| Work task |
Produce a word-for-word copy of the lines from the one that contains "You are a GUI" to the final line of the data below, with all pictures dropped.
———
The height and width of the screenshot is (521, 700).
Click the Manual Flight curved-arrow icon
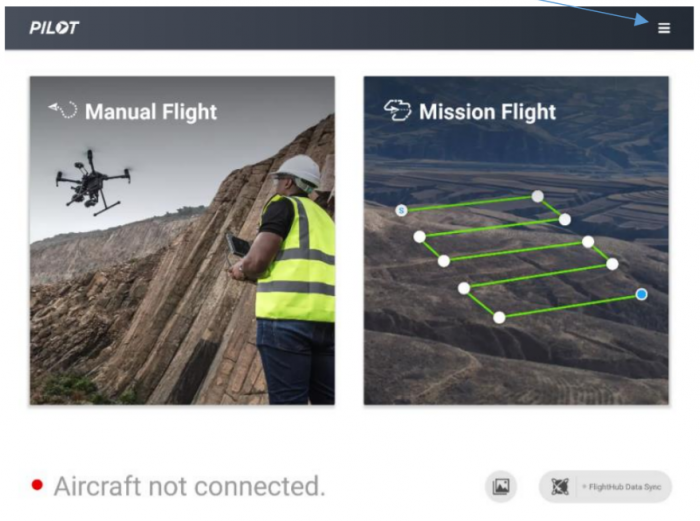63,110
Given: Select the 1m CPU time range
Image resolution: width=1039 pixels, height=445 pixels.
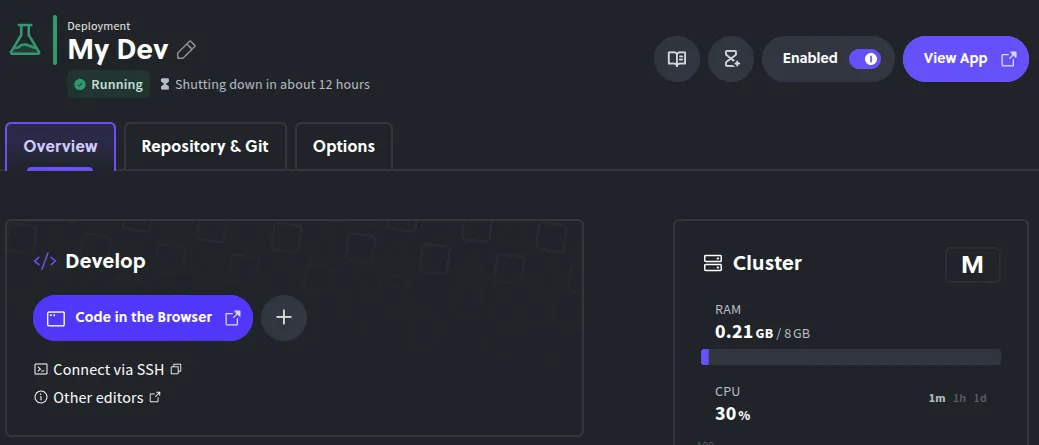Looking at the screenshot, I should pos(937,398).
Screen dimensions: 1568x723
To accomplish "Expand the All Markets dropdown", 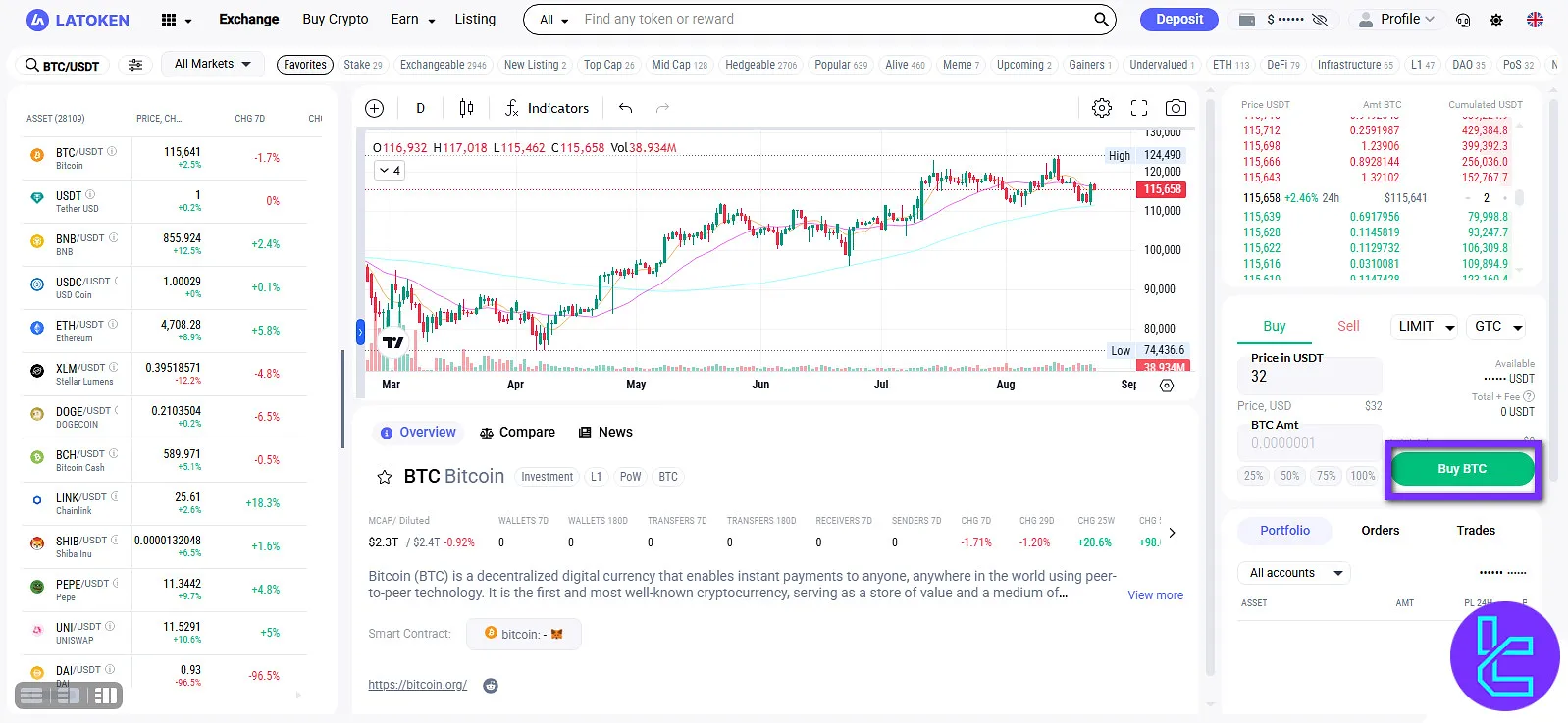I will point(212,64).
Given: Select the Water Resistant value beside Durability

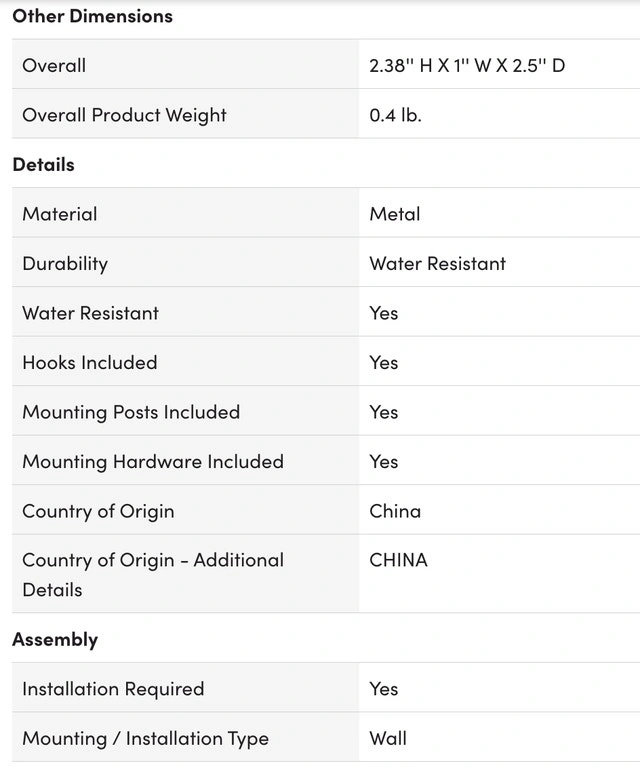Looking at the screenshot, I should coord(437,263).
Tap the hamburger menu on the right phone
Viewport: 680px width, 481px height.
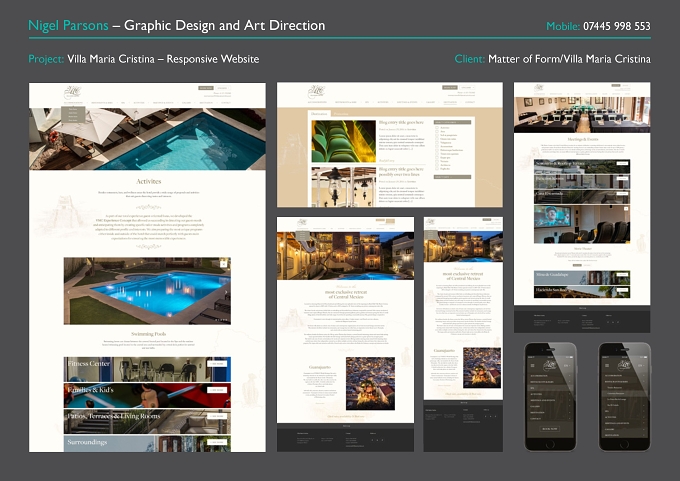point(607,366)
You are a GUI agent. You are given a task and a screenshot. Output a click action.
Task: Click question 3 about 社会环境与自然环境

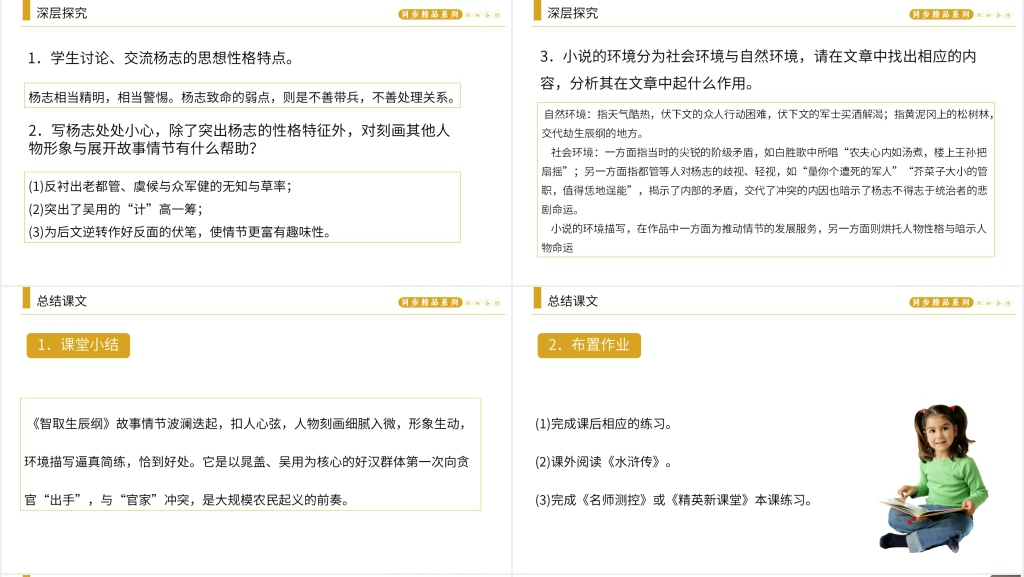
———
| Task response |
You are a GUI agent. You are given a task and a screenshot. Output a click action.
Task: Click question 3 about 社会环境与自然环境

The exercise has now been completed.